所给摘录:

★ ★ ★ ★ ★

Ruby 使用 mechanize 模拟登陆 ruby-china 成功,但是使用 curl 失败了。

flowerwrong · 2014年08月19日 · 最后由 mok 回复于 2015年01月23日 · 11108 次阅读

一.mechanize 代码

require "mechanize"

agent = Mechanize.new
login_page = agent.get "https://ruby-china.org/account/sign_in"
login_form = login_page.forms[1]

username_field = login_form.field_with(:name => "user[login]")
username_field.value = "[email protected]"
password_field = login_form.field_with(:name => "user[password]")
password_field.value = "xxx"

step2_page = agent.submit login_form
tmp_cookie = agent.cookie_jar

agent.cookie_jar = tmp_cookie
index_page = agent.get("https://ruby-china.org/")
re = /^flowerwrong/
puts index_page.body.to_s[0..5000]

请问使用 curl 怎么模拟登陆,我使用的是 curb 库,麻烦看那下问题所在,谢谢。

require 'curb'

USER_NAME = "[email protected]"
PASS = "xxx"

user = {"user\[login\]" => USER_NAME, "user\[password\]" => PASS}
login_url = "https://ruby-china.org/account/sign_in"
c = Curl::Easy.new
c.url = login_url
c.enable_cookies = true
c.cookiejar = "cookies.txt"
c.http_post(c.url, user)

puts c.header_str

http header 打印结果

flowerwrong@flowerwrong:~/dev/ruby/mechanize$ ruby ruby_china.rb 
HTTP/1.1 200 OK
Server: nginx/1.6.0
Date: Tue, 19 Aug 2014 09:13:31 GMT
Content-Type: text/html; charset=utf-8
Transfer-Encoding: chunked
Connection: keep-alive
Strict-Transport-Security: max-age=31536000
X-Frame-Options: SAMEORIGIN
X-XSS-Protection: 1; mode=block
X-Content-Type-Options: nosniff
ETag: "51a9034a6f409ef3e8944e80113415bb"
Cache-Control: max-age=0, private, must-revalidate
X-Request-Id: 4f6f03ef-b598-43dd-9fc2-49d388bb3d5c
X-Runtime: 0.039903

mechanize 是根据页面表单来提交的,里面有一些隐藏表单. 你 curl 模拟登录缺少了了 authenticity_token,要先抓页面的 meta 才能登录

#1 楼 @saiga 我改了下,先 get 取得 token,然后 post,可是还是不行

require 'curb'
require 'nokogiri'

USER_NAME = "[email protected]"
PASS = "xxx"
login_url = "https://ruby-china.org/account/sign_in"

★ ★ ★ ★ ★

接着上面这篇讨论用 curb 模拟登录 ruby-china 的帖子往下写，从最后一行之后续起。

★ ★ ★ ★ ★

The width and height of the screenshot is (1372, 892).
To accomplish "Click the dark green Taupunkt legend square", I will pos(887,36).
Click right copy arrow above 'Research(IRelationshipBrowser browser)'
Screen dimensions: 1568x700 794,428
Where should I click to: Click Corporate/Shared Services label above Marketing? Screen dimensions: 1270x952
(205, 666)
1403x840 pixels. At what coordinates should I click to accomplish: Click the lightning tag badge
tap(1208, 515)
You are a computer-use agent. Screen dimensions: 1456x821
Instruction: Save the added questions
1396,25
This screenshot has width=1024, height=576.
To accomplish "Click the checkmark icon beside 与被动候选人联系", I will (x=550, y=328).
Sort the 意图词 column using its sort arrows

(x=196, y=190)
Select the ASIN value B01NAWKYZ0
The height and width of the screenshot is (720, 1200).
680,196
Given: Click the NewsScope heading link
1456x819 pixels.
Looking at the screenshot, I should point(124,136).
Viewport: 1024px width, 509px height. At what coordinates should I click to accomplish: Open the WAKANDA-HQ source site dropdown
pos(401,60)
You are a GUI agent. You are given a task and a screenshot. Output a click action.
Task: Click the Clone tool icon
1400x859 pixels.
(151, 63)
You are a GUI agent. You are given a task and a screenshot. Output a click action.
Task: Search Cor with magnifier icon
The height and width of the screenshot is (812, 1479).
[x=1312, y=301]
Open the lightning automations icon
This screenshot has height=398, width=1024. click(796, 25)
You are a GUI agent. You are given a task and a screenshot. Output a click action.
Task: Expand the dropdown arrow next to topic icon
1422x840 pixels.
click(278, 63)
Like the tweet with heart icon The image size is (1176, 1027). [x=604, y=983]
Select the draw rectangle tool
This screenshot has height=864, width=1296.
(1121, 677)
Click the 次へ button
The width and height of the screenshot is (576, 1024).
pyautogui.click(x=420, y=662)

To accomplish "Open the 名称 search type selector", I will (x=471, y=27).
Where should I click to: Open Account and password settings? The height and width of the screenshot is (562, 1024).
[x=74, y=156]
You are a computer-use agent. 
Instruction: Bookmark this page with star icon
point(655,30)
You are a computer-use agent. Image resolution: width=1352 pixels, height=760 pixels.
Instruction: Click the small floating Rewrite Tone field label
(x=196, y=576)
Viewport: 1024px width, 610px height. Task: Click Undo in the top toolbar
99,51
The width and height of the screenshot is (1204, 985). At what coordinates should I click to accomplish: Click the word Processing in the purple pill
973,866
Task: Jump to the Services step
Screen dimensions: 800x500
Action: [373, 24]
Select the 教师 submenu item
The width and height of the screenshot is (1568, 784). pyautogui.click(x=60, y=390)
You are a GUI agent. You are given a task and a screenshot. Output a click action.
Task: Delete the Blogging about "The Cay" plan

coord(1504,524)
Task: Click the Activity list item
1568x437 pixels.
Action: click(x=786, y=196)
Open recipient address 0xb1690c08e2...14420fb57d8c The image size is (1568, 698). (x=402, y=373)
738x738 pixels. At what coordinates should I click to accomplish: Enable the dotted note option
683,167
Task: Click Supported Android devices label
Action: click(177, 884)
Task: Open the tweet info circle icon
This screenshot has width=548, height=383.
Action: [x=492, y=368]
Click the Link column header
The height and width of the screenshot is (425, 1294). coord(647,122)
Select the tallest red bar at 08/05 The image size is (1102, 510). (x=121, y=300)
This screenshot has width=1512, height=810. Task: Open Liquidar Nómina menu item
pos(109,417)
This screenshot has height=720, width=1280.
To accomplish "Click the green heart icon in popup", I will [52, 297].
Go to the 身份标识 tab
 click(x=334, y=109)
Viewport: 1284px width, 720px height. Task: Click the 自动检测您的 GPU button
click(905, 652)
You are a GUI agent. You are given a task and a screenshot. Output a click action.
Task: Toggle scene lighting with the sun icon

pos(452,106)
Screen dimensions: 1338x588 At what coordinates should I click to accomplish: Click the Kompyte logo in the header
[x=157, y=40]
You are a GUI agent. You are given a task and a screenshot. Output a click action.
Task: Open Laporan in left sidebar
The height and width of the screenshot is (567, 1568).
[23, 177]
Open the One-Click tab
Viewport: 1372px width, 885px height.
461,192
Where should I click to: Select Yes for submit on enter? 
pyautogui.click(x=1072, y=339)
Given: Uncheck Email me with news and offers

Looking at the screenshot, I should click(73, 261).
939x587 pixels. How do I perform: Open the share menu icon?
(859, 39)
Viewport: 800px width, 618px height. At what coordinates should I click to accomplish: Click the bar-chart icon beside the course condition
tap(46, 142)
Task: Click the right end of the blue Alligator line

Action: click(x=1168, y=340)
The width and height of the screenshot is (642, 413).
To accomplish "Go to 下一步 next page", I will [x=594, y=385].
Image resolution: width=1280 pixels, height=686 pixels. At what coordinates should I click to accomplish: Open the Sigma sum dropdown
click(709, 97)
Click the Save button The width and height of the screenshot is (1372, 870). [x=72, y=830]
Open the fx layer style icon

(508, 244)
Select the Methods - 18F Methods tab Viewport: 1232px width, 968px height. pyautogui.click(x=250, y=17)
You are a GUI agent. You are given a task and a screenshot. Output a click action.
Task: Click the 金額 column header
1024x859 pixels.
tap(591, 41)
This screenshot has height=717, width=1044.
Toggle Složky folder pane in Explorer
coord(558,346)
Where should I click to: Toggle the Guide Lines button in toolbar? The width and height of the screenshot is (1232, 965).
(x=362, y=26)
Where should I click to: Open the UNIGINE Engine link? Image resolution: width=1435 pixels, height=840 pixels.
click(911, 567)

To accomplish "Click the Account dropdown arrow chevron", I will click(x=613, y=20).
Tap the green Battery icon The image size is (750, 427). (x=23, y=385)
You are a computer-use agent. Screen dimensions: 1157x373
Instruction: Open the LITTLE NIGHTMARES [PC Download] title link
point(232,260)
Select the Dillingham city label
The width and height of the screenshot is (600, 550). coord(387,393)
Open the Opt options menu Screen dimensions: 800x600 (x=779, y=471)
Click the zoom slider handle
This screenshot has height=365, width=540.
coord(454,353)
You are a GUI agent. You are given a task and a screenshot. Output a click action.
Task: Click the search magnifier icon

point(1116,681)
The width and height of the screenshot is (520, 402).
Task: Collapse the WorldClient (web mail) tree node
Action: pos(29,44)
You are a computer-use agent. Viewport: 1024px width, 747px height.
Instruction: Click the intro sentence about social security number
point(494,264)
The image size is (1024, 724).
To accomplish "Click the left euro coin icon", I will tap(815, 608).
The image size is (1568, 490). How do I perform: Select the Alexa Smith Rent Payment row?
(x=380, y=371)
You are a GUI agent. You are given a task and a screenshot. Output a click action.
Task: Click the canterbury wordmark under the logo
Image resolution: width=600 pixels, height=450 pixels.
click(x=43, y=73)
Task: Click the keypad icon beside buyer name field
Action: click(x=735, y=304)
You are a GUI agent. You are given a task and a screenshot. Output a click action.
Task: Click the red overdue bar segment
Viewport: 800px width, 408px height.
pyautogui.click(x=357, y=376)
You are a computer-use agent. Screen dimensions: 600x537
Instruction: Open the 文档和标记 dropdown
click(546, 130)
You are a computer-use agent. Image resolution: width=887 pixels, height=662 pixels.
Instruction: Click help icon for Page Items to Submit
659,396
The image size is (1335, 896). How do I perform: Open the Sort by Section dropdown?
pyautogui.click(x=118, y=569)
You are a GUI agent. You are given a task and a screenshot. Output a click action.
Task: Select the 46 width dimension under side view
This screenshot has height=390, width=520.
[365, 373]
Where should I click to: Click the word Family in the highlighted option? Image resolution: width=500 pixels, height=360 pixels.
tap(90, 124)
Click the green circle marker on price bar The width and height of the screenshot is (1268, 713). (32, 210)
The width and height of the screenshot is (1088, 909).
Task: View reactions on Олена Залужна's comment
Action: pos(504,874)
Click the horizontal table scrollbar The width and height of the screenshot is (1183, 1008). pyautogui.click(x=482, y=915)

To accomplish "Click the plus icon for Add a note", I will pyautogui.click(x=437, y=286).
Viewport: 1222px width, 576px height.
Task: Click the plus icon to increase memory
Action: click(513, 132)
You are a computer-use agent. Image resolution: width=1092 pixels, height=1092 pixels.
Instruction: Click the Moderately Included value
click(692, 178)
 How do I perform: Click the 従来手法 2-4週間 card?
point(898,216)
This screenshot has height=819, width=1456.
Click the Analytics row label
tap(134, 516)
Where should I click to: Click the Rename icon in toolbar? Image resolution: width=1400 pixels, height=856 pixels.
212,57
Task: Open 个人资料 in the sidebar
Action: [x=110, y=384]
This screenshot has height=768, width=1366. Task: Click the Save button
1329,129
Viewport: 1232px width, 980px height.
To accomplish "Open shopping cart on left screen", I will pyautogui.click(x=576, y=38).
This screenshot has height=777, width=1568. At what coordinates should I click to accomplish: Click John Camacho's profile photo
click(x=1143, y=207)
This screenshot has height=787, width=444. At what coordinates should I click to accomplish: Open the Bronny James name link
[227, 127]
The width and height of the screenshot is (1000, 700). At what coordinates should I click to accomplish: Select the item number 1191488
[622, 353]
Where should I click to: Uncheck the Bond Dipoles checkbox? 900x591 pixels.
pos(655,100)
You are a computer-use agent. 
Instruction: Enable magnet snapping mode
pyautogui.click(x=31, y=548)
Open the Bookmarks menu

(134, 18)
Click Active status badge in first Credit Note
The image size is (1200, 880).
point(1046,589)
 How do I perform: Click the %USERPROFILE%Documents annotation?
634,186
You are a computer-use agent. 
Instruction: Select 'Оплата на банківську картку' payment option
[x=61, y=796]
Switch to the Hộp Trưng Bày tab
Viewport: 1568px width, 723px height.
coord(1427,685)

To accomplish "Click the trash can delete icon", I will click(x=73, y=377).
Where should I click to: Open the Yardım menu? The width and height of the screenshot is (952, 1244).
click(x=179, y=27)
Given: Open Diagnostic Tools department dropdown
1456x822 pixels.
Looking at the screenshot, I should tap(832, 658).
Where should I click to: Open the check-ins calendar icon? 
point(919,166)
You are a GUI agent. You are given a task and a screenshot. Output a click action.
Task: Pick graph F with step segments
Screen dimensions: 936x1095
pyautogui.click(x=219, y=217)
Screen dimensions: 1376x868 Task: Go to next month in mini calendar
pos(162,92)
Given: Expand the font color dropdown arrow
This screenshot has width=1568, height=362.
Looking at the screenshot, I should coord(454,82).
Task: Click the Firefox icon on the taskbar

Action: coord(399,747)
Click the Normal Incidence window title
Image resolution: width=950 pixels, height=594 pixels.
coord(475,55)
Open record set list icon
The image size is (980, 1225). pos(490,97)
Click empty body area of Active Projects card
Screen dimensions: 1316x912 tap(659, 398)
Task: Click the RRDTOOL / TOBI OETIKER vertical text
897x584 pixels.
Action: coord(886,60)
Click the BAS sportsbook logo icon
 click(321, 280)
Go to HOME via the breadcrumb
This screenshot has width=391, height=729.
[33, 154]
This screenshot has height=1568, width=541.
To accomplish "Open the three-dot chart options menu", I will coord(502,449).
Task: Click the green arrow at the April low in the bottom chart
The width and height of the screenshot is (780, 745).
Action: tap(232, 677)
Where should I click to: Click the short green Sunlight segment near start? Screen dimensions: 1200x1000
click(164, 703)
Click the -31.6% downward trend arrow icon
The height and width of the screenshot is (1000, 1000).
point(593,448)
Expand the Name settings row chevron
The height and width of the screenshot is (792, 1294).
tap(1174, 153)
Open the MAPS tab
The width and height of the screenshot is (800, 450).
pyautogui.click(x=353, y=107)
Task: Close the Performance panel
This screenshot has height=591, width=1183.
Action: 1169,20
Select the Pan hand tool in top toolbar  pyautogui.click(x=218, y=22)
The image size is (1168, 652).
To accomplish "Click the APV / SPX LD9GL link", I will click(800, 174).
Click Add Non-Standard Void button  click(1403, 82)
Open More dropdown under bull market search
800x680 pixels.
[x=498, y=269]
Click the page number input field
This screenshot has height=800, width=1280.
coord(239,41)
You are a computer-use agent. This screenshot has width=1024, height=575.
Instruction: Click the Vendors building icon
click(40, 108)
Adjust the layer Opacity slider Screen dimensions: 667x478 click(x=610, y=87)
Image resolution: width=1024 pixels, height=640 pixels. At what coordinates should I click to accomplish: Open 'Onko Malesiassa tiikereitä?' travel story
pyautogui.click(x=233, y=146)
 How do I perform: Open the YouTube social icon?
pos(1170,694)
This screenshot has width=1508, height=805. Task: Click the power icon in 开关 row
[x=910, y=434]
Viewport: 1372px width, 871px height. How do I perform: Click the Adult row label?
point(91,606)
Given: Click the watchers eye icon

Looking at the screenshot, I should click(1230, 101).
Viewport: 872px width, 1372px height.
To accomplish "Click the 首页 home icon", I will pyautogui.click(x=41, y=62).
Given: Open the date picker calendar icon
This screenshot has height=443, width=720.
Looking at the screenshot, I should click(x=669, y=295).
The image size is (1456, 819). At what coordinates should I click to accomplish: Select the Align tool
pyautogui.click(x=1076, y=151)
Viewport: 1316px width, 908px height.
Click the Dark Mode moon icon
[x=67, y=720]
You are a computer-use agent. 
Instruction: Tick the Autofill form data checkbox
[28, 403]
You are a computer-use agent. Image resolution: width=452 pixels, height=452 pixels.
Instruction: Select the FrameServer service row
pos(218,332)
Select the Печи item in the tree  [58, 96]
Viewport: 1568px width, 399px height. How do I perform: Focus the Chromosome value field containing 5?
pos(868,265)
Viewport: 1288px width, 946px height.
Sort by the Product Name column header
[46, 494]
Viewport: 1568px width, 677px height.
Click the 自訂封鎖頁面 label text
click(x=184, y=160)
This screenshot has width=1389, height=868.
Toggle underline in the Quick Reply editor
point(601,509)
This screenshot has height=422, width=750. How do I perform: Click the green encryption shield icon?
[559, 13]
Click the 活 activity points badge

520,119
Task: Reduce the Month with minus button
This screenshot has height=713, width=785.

★ ★ ★ ★ ★

练习作答:
c = Curl::Easy.new
c.url = login_url
c.http_get

doc = Nokogiri::HTML(c.body_str)
csrf_token = doc.xpath("//meta[@name='csrf-token']/@content")[0].value.strip
c.url = login_url
c.enable_cookies = true
c.cookiejar = "cookies.txt"

user = {
  "user\[login\]" => USER_NAME,
  "user\[password\]" => PASS,
  "authenticity_token" => csrf_token,
  "user\[remember_me\]" => 0,
  "utf8" => "✓",
  "commit" => "登陆"
}
c.http_post(c.url,user)

puts csrf_token
puts "---" * 20
puts c.header_str

打印结果

flowerwrong@flowerwrong:~/dev/ruby/mechanize$ ruby ruby_china.rb 
2O85a3ZBPvdTyo3XQNvvvVlg57VLQ/+vhm3ktyIXXbE=
------------------------------------------------------------
HTTP/1.1 200 OK
Server: nginx/1.6.0
Date: Tue, 19 Aug 2014 10:09:45 GMT
Content-Type: text/html; charset=utf-8
Transfer-Encoding: chunked
Connection: keep-alive
Strict-Transport-Security: max-age=31536000
X-Frame-Options: SAMEORIGIN
X-XSS-Protection: 1; mode=block
X-Content-Type-Options: nosniff
ETag: "c889b4d41d8ddd454f2d022cdc8ef457"
Cache-Control: max-age=0, private, must-revalidate
X-Request-Id: ffce7524-a903-4844-943e-0b54b872ccfc
X-Runtime: 0.042324

帮你改了一下可以了...

# -*- coding: utf-8 -*-
require 'curb'
require 'nokogiri'

USER_NAME = "xx"
PASS = "xxx"
login_url = "https://ruby-china.org/account/sign_in"

c = Curl::Easy.new
# cookie 一开始就要开启,auth_token 会记录在cookie的
c.enable_cookies = true
c.cookiejar = "cookies.txt"
c.url = login_url
c.http_get

doc = Nokogiri::HTML(c.body_str)
csrf_token = doc.xpath("//meta[@name='csrf-token']/@content")[0].value.strip


user = {
  "user\[login\]" => USER_NAME,
  "user\[password\]" => PASS,
  "authenticity_token" => csrf_token,
  "user\[remember_me\]" => 0,
  "utf8" => "✓",
  "commit" => "登陆"
}

# 看api......
c.http_post c.url, user.map { |k, v| Curl::PostField.content k, v }

puts csrf_token
puts "---" * 20
puts c.header_str

#3 楼 @saiga 多谢,我也学了一招,顺便分享一下如何在 Windows 环境下安装 curb

补充 watir 版本

# -*- coding: utf-8 -*-
require 'watir-webdriver'
b = Watir::Browser.new

USER_NAME = "[email protected]"
PASS = "xxx"
login_url = "https://ruby-china.org/account/sign_in"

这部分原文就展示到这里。